* _Brief_
Translate into French the following sentence from the text on the rhombic dodecahedron: "Namely, the volume of the rhombic dodecahedron is double the volume of the inscribed cube."
----- Source text -----
Animation of cube augmented with pyramids of different heights.

Figure 26. A cube with augmented pyramids. Cardboard and magnets.

What consequences can we derive from this approach to viewing the rhombic dodecahedron? Here, we outline the ideas behind four basic properties of this polyhedron and provide links to investigations that explore two others.

1) First, we can inscribe a cube inside a rhombic dodecahedron.

Figure 27. A rhombic dodecahedra with an inscribed cube (at left) and an inscribed octahedron (at right); the rhombic dodecahedra are shown in red and the inscribed polyhedra in blue.

Notice that the cube is produced by linking the eight vertices of the rhombic dodecahedron. Can you see which polyhedron we get when we link the six vertices where four edges of the rhombic dodecahedron meet? (The answer to this question is revealed in Figure 27 and discussed further below.)

2) Second, we can calculate some basic measurements; namely, the lengths of the diagonals of each face and the length of the polyhedron’s edges.

To do this, we need the precise height h of the raised pyramid that gives us the rhombic dodecahedron; this is not very difficult to calculate. To see the details of the computations and learn the values of these lengths, click here.

3) There is a basic relation between the volume of the rhombic dodecahedron and the volume of the inscribed cube. Namely, the volume of the rhombic dodecahedron is double the volume of the inscribed cube.

To see this, notice that the six pyramids that we attach to the cube in order to create the rhombic dodecahedron can instead be put inside that cube with their vertices joined at the center of the cube. The following video illustrates one approach to visualizing this relationship:

Turning a rhombic dodecahedron inside-out..

It is not difficult to build a model of the construction in this last video by using cardboard (with magnets inside), as shown in Figure 28.
----- Extracted data -----
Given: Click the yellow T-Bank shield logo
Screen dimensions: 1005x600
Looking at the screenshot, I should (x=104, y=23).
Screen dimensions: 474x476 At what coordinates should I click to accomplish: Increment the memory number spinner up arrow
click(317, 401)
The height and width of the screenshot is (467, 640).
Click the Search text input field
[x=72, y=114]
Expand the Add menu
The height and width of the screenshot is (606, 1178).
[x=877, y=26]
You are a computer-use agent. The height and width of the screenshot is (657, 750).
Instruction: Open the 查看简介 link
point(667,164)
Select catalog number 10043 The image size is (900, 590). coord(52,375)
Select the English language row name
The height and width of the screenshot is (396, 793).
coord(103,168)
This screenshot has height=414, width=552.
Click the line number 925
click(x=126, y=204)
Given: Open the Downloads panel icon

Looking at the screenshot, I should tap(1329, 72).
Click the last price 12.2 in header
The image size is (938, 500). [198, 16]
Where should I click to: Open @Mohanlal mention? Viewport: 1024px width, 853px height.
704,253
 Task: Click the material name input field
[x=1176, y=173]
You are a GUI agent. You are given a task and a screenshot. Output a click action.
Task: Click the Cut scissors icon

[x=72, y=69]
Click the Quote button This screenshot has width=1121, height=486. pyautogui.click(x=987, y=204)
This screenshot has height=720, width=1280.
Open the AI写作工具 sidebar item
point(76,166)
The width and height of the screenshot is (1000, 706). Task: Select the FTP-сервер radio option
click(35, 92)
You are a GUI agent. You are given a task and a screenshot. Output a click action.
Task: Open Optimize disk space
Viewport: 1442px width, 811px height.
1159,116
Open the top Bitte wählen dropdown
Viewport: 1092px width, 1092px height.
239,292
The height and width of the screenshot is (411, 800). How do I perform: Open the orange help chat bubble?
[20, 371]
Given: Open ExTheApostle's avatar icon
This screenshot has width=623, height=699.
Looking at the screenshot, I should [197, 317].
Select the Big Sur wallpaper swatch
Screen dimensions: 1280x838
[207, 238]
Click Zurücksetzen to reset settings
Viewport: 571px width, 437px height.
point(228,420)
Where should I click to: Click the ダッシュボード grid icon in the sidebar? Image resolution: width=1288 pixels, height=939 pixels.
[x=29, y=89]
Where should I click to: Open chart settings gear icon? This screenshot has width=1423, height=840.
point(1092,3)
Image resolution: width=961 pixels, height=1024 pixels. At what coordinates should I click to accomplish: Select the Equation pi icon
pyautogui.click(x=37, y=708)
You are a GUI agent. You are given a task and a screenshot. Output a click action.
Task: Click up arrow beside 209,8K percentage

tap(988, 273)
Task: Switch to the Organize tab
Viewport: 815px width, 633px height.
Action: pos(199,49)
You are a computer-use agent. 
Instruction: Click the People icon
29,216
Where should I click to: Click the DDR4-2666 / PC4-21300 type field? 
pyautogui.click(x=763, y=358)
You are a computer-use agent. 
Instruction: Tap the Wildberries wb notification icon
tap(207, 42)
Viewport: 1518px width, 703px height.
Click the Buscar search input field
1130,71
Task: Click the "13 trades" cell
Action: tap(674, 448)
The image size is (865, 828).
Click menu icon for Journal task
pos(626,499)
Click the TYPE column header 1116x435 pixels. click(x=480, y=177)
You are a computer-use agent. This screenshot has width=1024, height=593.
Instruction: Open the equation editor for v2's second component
-----
* _Expected answer_
À savoir, le volume du dodécaèdre rhombique est le double du volume du cube inscrit.